While there are undoubtedly jackasses that support Trump, I feel the collective dunce cap being placed over his supporter’s heads is just as dangerous as the blanket statements about Muslims he’s made part of his campaign. People are freaking out about how much popularity he’s gained without ever attempting to understand it. I am in the unique position of having had my father explain his support for him to me, so I’m awash in a world of lefties with a direct line to what one of the right, one that I respect, is thinking (for the record, I try to not pick either side).
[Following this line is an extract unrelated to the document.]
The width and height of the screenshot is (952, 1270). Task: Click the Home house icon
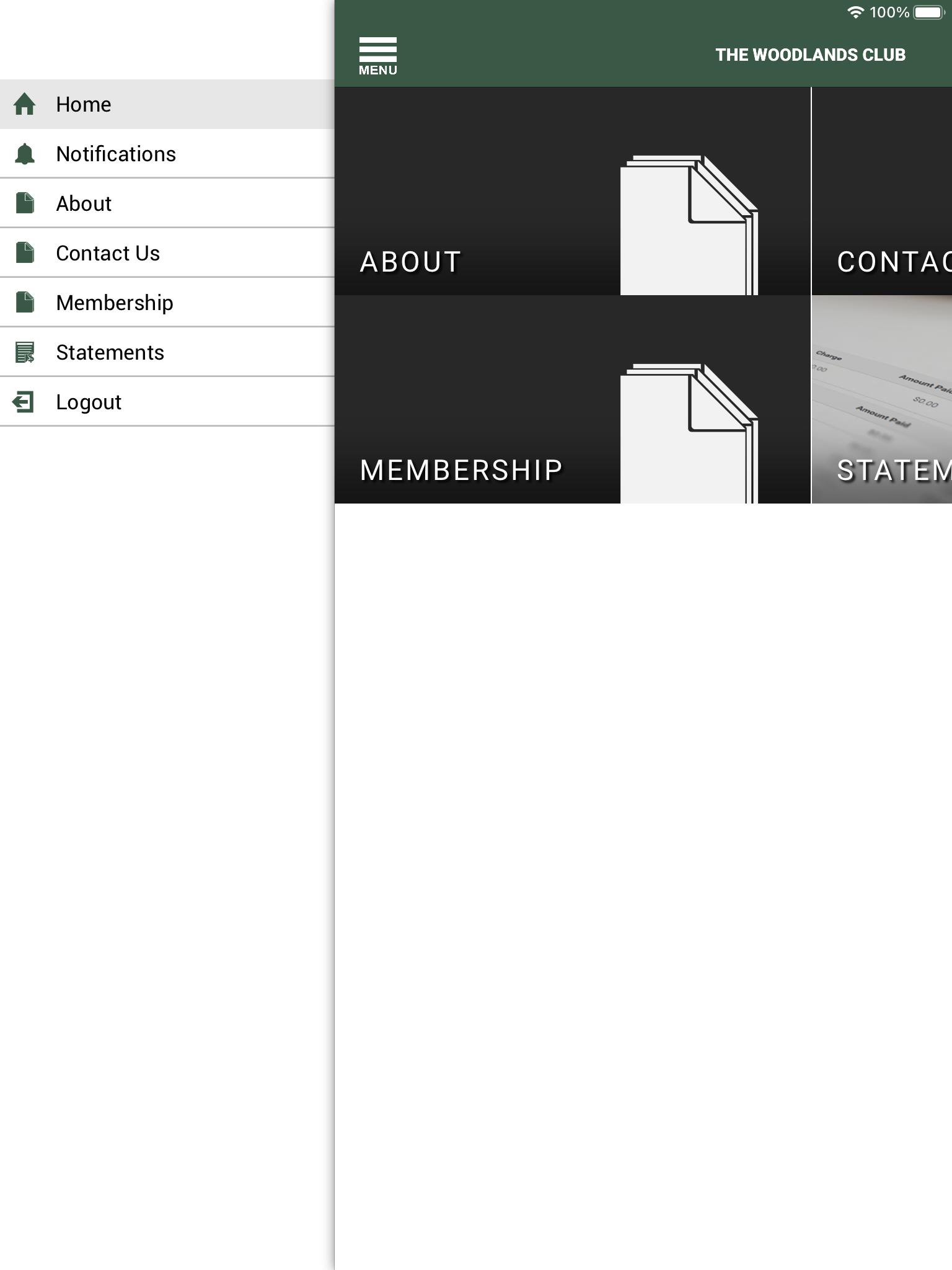[x=25, y=104]
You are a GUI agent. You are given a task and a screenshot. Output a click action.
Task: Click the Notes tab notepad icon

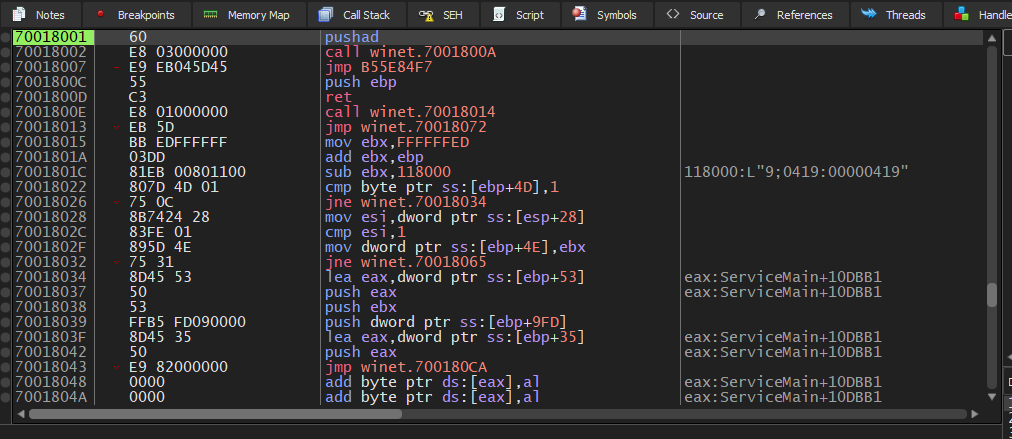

It is my belief that Trump represents a traditionalism that is beyond refreshing to an older generation having to deal with calling Bruce Jenner ‘Caitlyn’. A time when we weren’t politically correct. A time where men were, well, I don’t want to use the ‘men were men’ cliche, but certainly weren’t obsessed with their next selfie and how the current news items made them feel inside. Trump is speaking to a generation who married early and worked hard at the expense of self. To imagine a man from my grandfather’s generation coming home from a long day of busting his ass to provide for his family to take a selfie in the mirror and post about how his job made him feel is one of the most hilarious things I could think of.
This was a generation that put the collective good before the self. I was utterly ecstatic that Whole Foods didn’t require me to wear a uniform or shave, instead wanting me to feel like myself. I mean, who wouldn’t enjoy that, right? How distinctly human! Well, my dad’s response to the lack of dress code at work to promote individuality was a half amused/half bewildered ‘what kind of company is this?’ He doesn’t care about kids expressing themselves. Employees should look a certain way. So should America.
To those who believe this, Trump is a savior. No, I don’t care what all you little sensitive hippies think about it. Muslims are consistently the ones to attack us, so that’s who we’re going after. Immigration is a problem, so we’re building a wall. Trump’s mouth is alienating to many, but there is definitely an old school, fuck-your-feelings logic to all of it. Donald Trump speaks for every bewildered, confused traditionalist who wants to point at Caitlyn Jenner and say, ‘Um, I’m sorry, but that’s a dude’, every frustrated-by-political-correctness American who wants to say, ‘Why the hell wouldn’t we target Muslims?’ He is brash, boorish, confident, outspoken, and, most importantly, the complete antithesis of every single attribute that modern social media-based narcissism is bringing out in people.
I find it important to state again that I’m not in support of either side. The reason is because a dichotomy is growing in this country right now. Bernie Sanders and Donald Trump could not be more opposite and neither could the old-school and new-school lines of thought. Now, more than ever, is the time to attempt balance. There are a lot of positives to the way we are evolving (more and more acceptance of new lifestyles) and a lot of negatives (crushingly sensitive mentalities, detached, self-obsessed kids), but change is happening. The hard part is walking that tight rope between the two, which is intrinsically less fun than picking a side and vehemently defending it.
In other words, I might want to do away with the process of looking for a girl, and it might even be logical, but am I losing something essential to the experience of being human by completely focusing my attention inward? Have we become afraid of being hurt without realizing how essential that unwanted emotion is? And is the reason for Trump’s meteoric rise the uncomfortable truth that sometimes unwanted emotions need to be placed front and center?
I don’t know, but I sure hope a lot of people read this blog and tell me how brilliant I am.